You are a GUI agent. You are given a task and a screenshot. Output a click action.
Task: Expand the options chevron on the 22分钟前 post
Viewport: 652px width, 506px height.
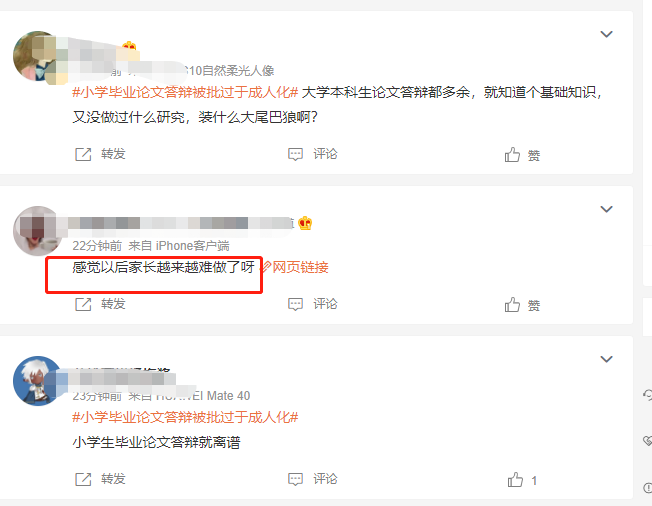click(x=606, y=209)
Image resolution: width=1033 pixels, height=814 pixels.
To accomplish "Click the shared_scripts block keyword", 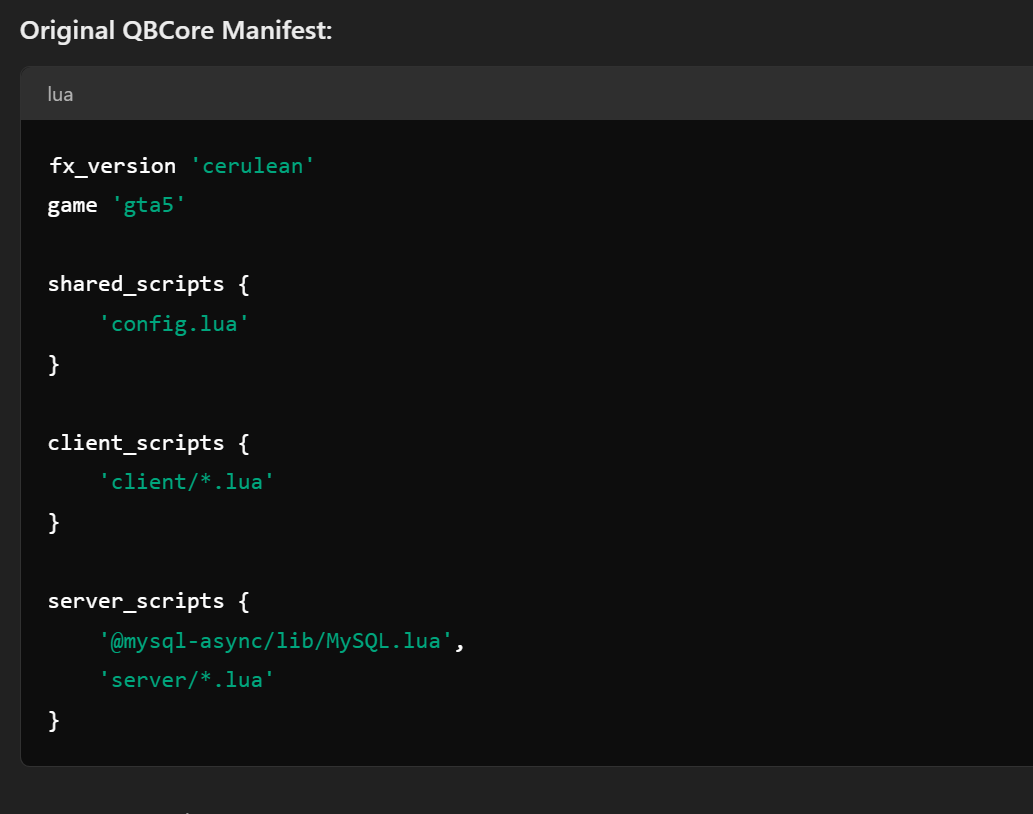I will 135,283.
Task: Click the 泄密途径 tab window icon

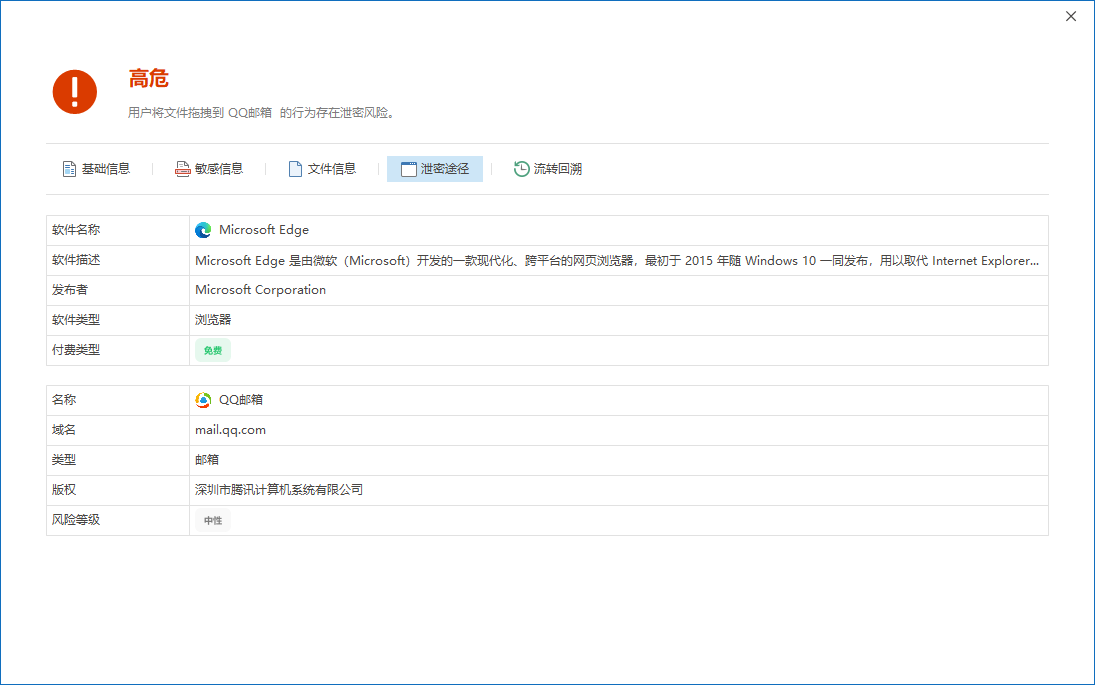Action: pyautogui.click(x=408, y=169)
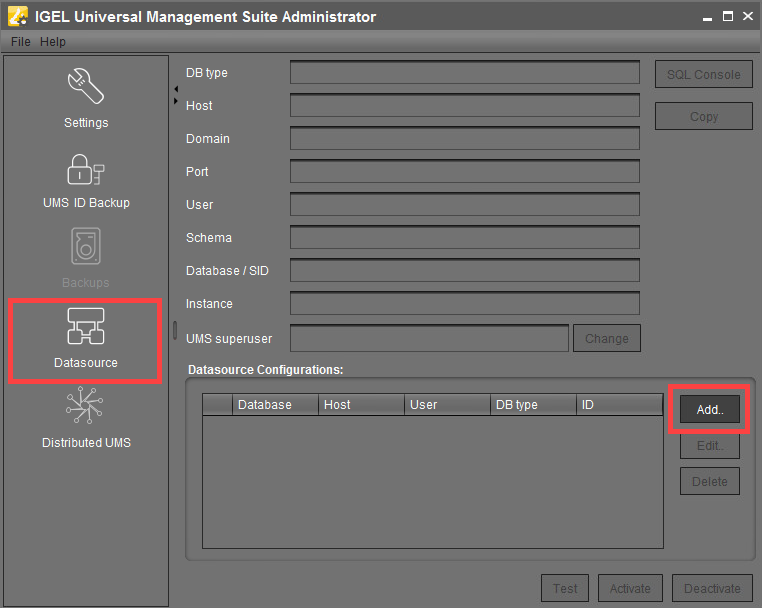
Task: Collapse sidebar with left splitter arrow
Action: 176,90
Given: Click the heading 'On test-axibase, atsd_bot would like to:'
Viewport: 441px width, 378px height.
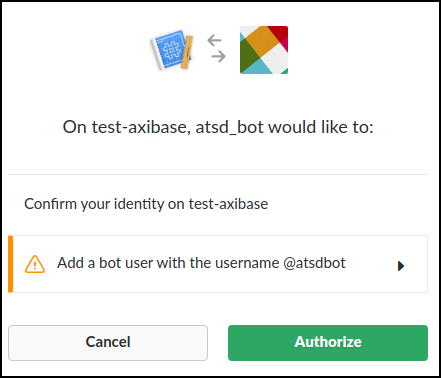Looking at the screenshot, I should tap(218, 127).

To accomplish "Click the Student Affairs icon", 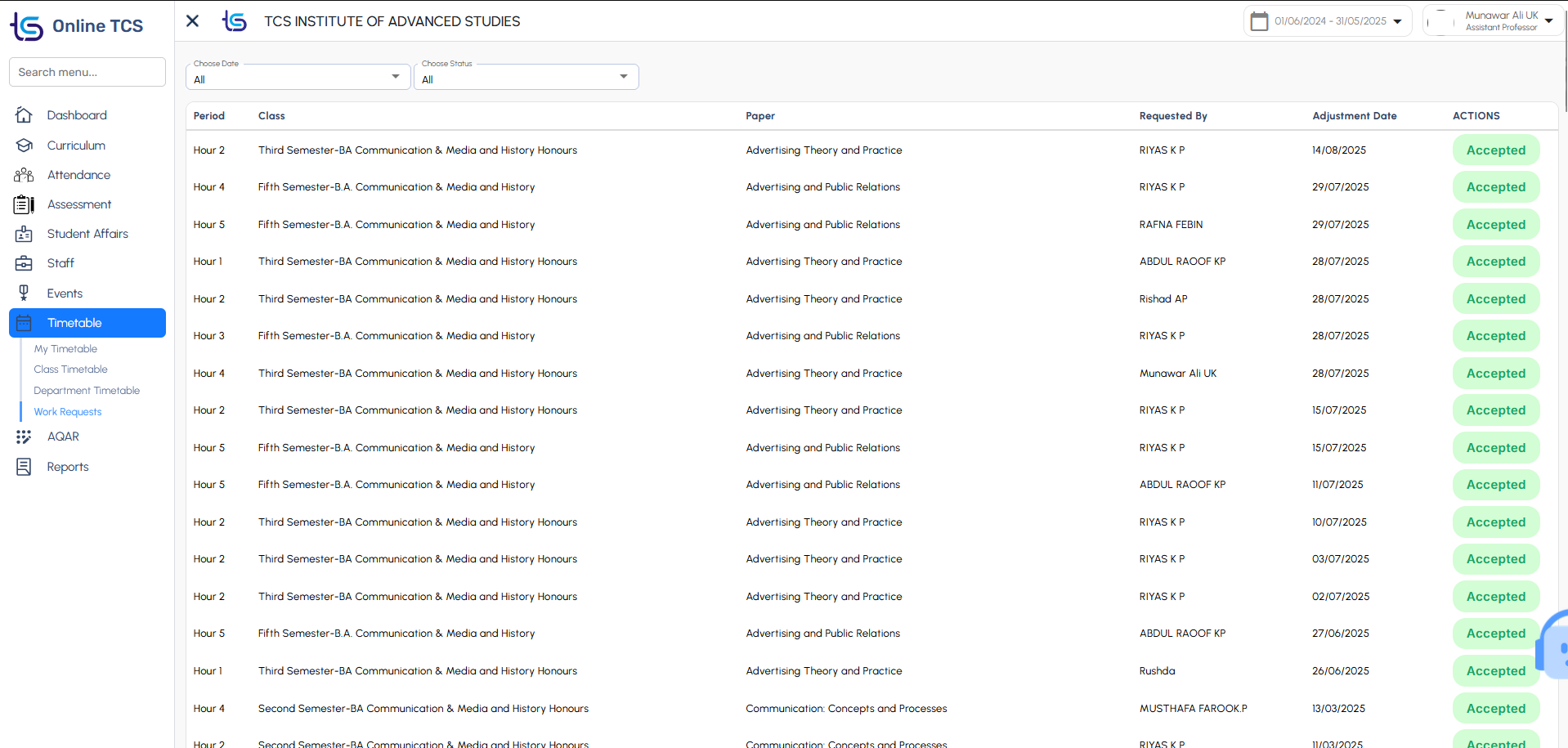I will [x=24, y=234].
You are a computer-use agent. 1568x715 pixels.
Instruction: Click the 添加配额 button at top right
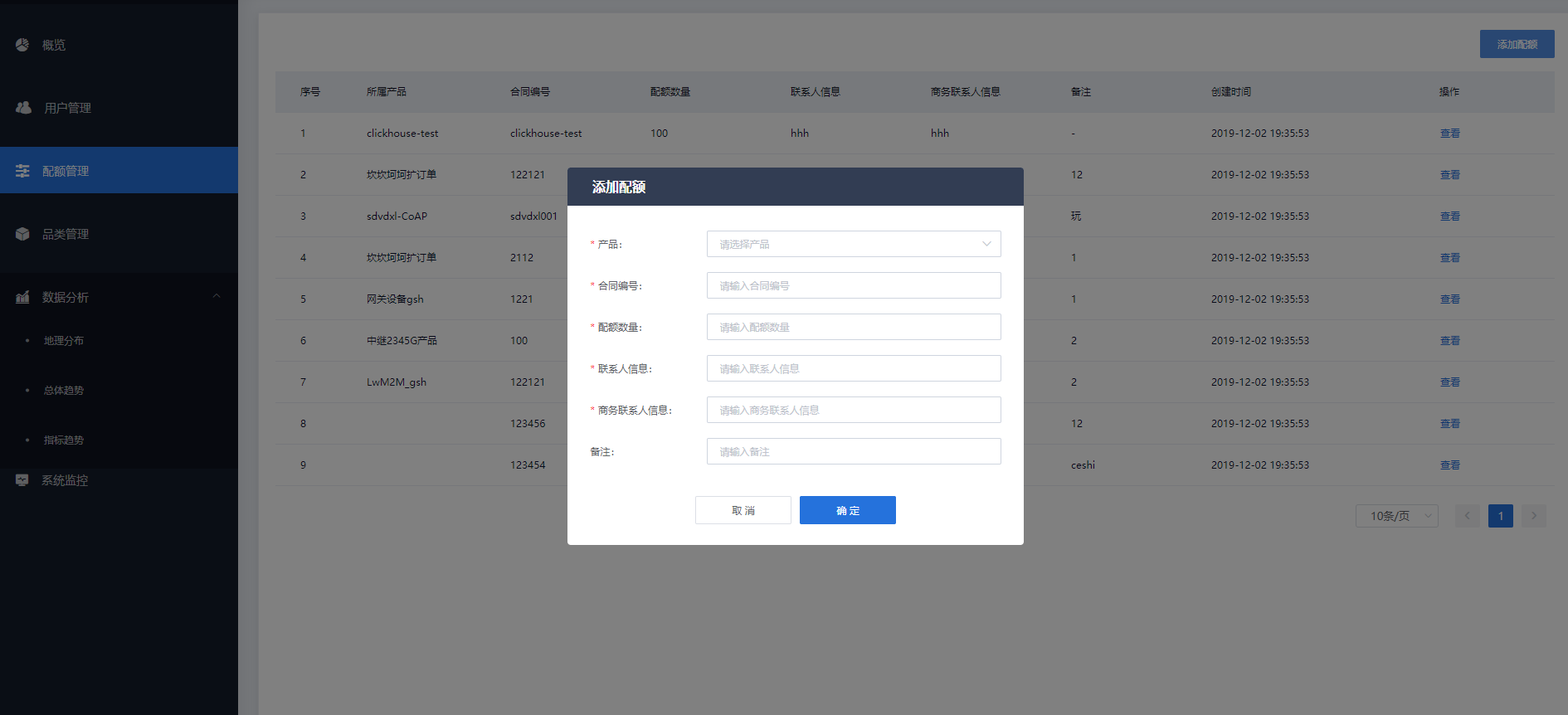[x=1517, y=44]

=-=-=-=-=

What the task requires = Please rewrite the rows from the start through the line containing "click(x=606, y=209)", replacing "chevron" with "arrow" and keeping everything else the same. Leave the pictures out of your answer.

Finished task =
You are a GUI agent. You are given a task and a screenshot. Output a click action.
Task: Expand the options arrow on the 22分钟前 post
Viewport: 652px width, 506px height.
click(x=606, y=209)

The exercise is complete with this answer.